Base d’imposition réelle
La CFE est calculée par rapport à la valeur locative des biens immobiliers soumis à la taxe foncière que l’entreprise a utilisés pour son activité professionnelle lors de l’avant-dernière année (année N-2).
Exemple
Pour calculer la CFE due au titre de 2026, il faut prendre en compte le local commercial utilisé en 2024 pour les besoins de l’activité.
Un taux variable selon la commune (où l’entreprise a son principal établissement) est appliqué à la valeur locative pour déterminer le montant de la CFE.
Autrement dit, à chiffre d’affaires égal, deux entreprises situées dans deux communes différentes ne paieront pas le même montant de CFE.
L’administration fiscale met à disposition un service en ligne permettant de visualiser le taux d’imposition applicable pour chaque commune.
Il suffit d’indiquer un exercice comptable, la région puis le département :
Base d’imposition minimum
La base réelle d’imposition du redevable (valeur locative des biens immobiliers affectés à l’activité en N-2) ne doit pas être inférieure à une base minimum, variable selon la commune dans laquelle est domiciliée l’entreprise.
Si c’est le cas, le calcul de la CFE est alors effectué à partir de cette base minimum (et non la valeur locative des biens professionnels), dont le montant dépend du chiffre d’affaires réalisé sur une période de 12 mois (au cours de l’année N-2).
À noter
Lorsqu’une entreprise dispose de plusieurs établissements, la CFE établie sur une base minimum est due au lieu de l’établissement principal.

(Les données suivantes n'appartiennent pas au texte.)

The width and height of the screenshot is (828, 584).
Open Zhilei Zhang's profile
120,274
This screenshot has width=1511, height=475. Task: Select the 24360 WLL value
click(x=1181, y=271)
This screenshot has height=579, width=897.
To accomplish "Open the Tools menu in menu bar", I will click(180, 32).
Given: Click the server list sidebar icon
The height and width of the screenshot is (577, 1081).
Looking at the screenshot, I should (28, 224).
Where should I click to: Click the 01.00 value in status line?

Il ne s’agit pas systématiquement du siège social.
Cotisation minimum due en 2026 en fonction du chiffre d’affaires de l’année N-2
Inférieur ou égal à 10 000 € |
Entre 250 € et 597 € |
Entre 10 001 € et 32 600 € |
Entre 250 € et 1 194 € |
Entre 32 601 € et 100 000 € |
Entre 250 € et 2 509 € |
Entre 100 001 € et 250 000 € |
Entre 250 € et 4 183 € |
Entre 250 001 € et 500 000 € |
Entre 250 € et 5 974 € |
À partir de 500 001 € |
Entre 250 € et 7 769 € |
À savoir
L’entreprise est exonérée de CFE si le CAHT qu’elle a réalisé l’avant-dernière année (N-2) n’a pas dépassé 5 000 € .
Lorsque l’entreprise a été créée l’année précédente (N-1), elle bénéficie de cette exonération si le CAHT qu’elle a réalisé lors de cette première année (N-1) n’a pas dépassé 5 000 € . L’application de ce seuil d’exonération peut toutefois nécessiter de recalculer ce CAHT sur 12 mois au moyen d’un calcul au prorata temporis (selon le temps réel d’exploitation).